妊娠をすると出生前診断をするかどうかを医師に尋ねられます。私も妊娠中に聞かれましたが、発達や障害については専門的知識がありますので、もしダウン症の子どもが生まれたとしても育てるつもりでいましたから、出生前診断は受けませんでした。でも、専門的知識がない親のほうが圧倒的に多いですから、不安に思って検査をすることは自然なことでもあると思います。

障害のある子どもを産むかもしれないという可能性は誰にでもあります。なので、私が大学で教員をしていた時は、授業で学生に「もし妊娠をしている自分もしくは配偶者が、出生前診断でダウン症の子どもが生まれるとわかった時に、あなたはどうしますか?」というテーマでレポート課題を出していました。産む、産まないなどさまざまな意見がありました。

この課題を考える時に、2つの大きなテーマがあると思っています。それは、命の選別をしてもいいのかということと、障害児を持つ親のQOL(クオリティ・オブ・ライフ)をどのように考えるかという2点です。

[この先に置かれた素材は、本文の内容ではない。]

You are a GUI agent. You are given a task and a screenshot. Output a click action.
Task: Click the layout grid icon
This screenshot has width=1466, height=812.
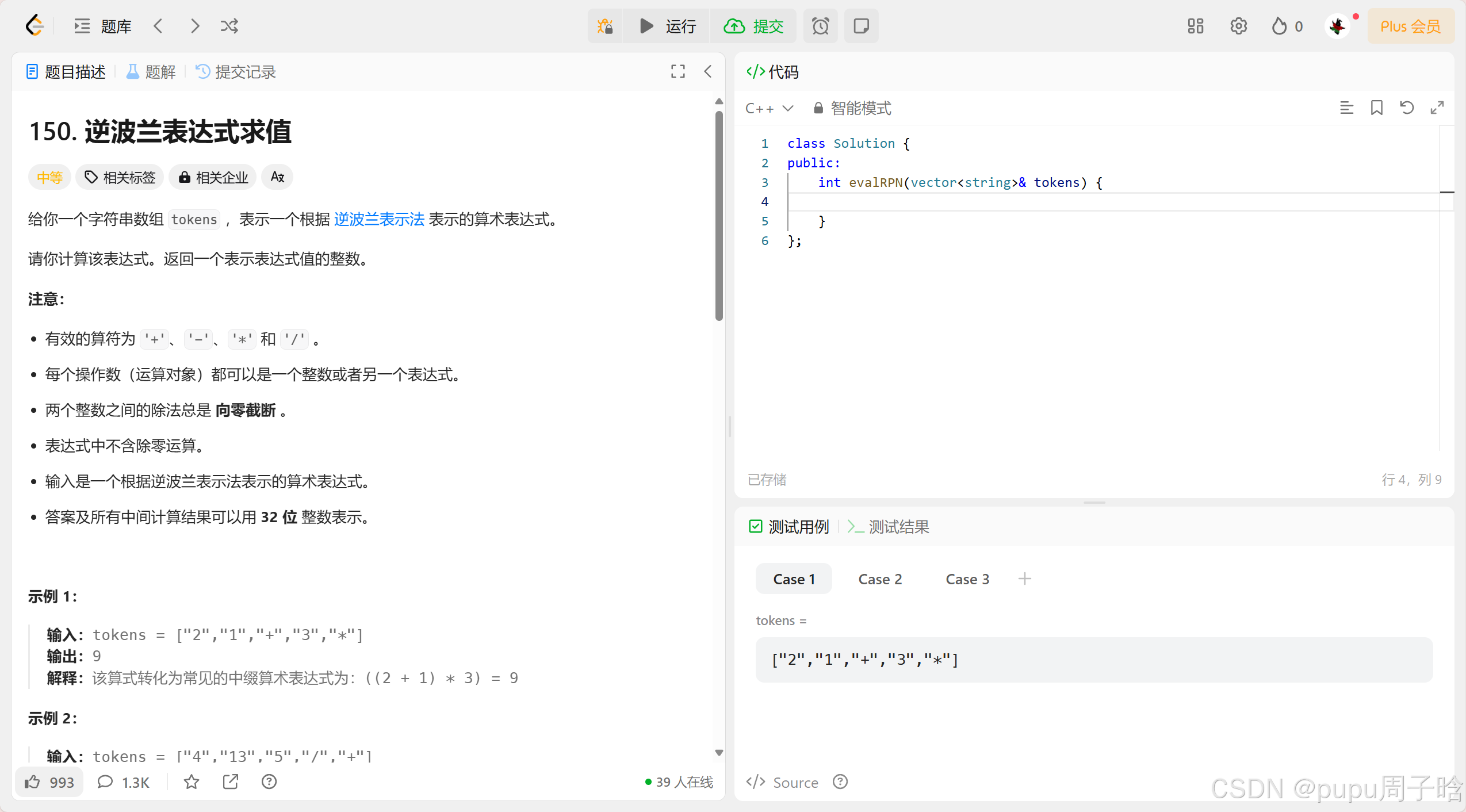1195,26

例えば、胎児がダウン症であるとわかったら堕胎する場合は、障害児は生まれてくるべきではないという価値観がそこにはあります。障害児は堕胎し、健常児は出産するという考え方であれば、そこで命の選別が行われているということです。障害を持って生まれてきた子どもが可哀想だから産まないと書いた学生は多くいました。本当に障害児は可哀想ですか?

そして、障害児を持つと生活が大変になり、自分の好きなことができないという親のQOLが下がると書いた学生もいました。障害児のできないことばかりに着目し、できない子どもがいることで、親がさまざまな苦労をするというのです。確かにご苦労をされている親御さんもいらっしゃいますが、そうではなく心豊かに人生を楽しんでいる親御さんもいらっしゃいます。

みなさんの中に、障害児は子どもも親も大変で可哀想で不幸という偏見はありませんか?「出生前にダウン症など障がいがあるとわかった時に、その母親にどのように寄り添えばいいか」を考える前に、障害について自分自身がどのような考え方を持っているかを今一度確認してみてくださいと、研修会の中で受講生にお願いをしました。

言霊(ことだま)という言葉があるでしょう?言葉には魂が宿っています。言葉にはあなたの価値観が乗っていくのです。だからこそ、誰かの支援をする際には、あなたの価値観を見直す必要があるのですね。